Beilein, on the Izzo suspension...

Submitted by Section 1 on

From a Mike Rothstein article in annarbor.com:

When Michigan State basketball coach Tom Izzo was forced to sit out Sunday’s game against Prairie View A&M due to a one-game suspension stemming from a secondary NCAA violation, Michigan coach John Beilein took notice.

The head of the NCAA’s ethics committee, he didn’t seem surprised that a coach, any coach, got caught in the ever-changing NCAA rulebook.

Izzo was suspended because one of the counselors at a basketball camp this year was associated with a potential prospect.
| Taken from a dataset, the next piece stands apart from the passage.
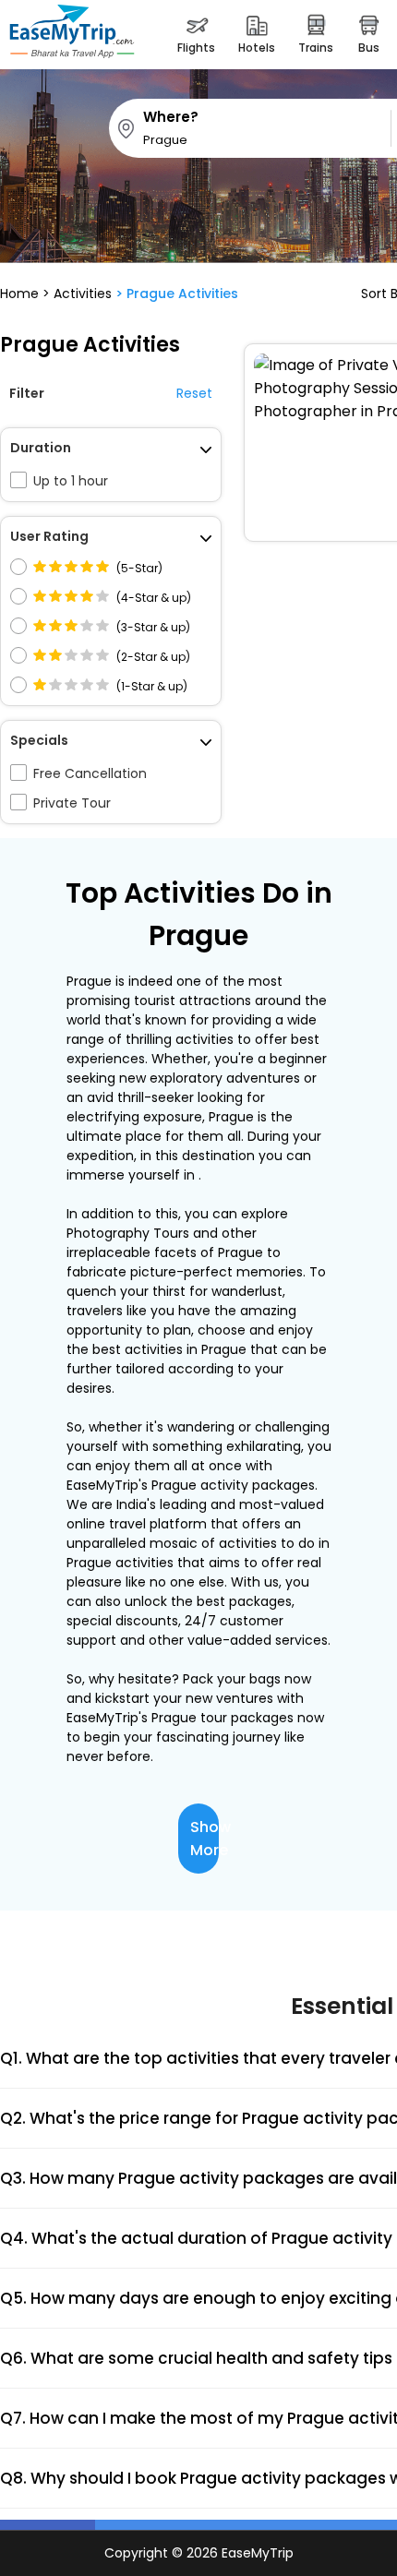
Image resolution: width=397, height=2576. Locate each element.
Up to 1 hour (70, 481)
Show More (204, 1838)
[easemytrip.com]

In years past, that was not an NCAA violation, but the rule changed earlier this year and is a point of focus with the NCAA.

“I’m sure it was an inadvertent error, and that’s going to happen,” Beilein said. “There’s things changing with the NCAA so often, and in a good way but someone is going to get caught in those things, because the changes happen so quickly sometimes and what was a normal thing changes.

“I’m sure that is what happened up there.”

http://www.annarbor.com/sports/um-basketball/michigan-coach-john-beilein-explains-the-schools-camp-counselor-process-uconns-streak-and-more/

This is unsurprising to me.  Beilein is a good guy; and he has something of a professional interest in the Izzo case, by virtue of his official position with an NCAA basketball ethics committee.

Can anyone imagine Izzo, saying the same about Beilein, if the positions were reversed?  I can, sort of.  Izzo's not a bad guy; I wouldn't expect it of Izzo, necessarily, and more than anything I'd a expect that somebody as smart and as competitive as Tom Izzo might just elect to say, "No comment."  But I wouldn't be shocked, if Izzo stood up for his rival.

Then, we might consider the football situation.  Who would stand up and be counted, if, for instance, a Michigan head football coach were accused of some silly NCAA minutiae, particularly when it turned out that the NCAA investigation followed a really screwed-up and false account in the press?  Would anybody do that?  Stand up for a rival coach?

Well, we actually sort of have an answer to that.  There were two mildly "stand-up" guys.  Jim Tressel, and Tim Brewster.  NOT Mark Dantonio.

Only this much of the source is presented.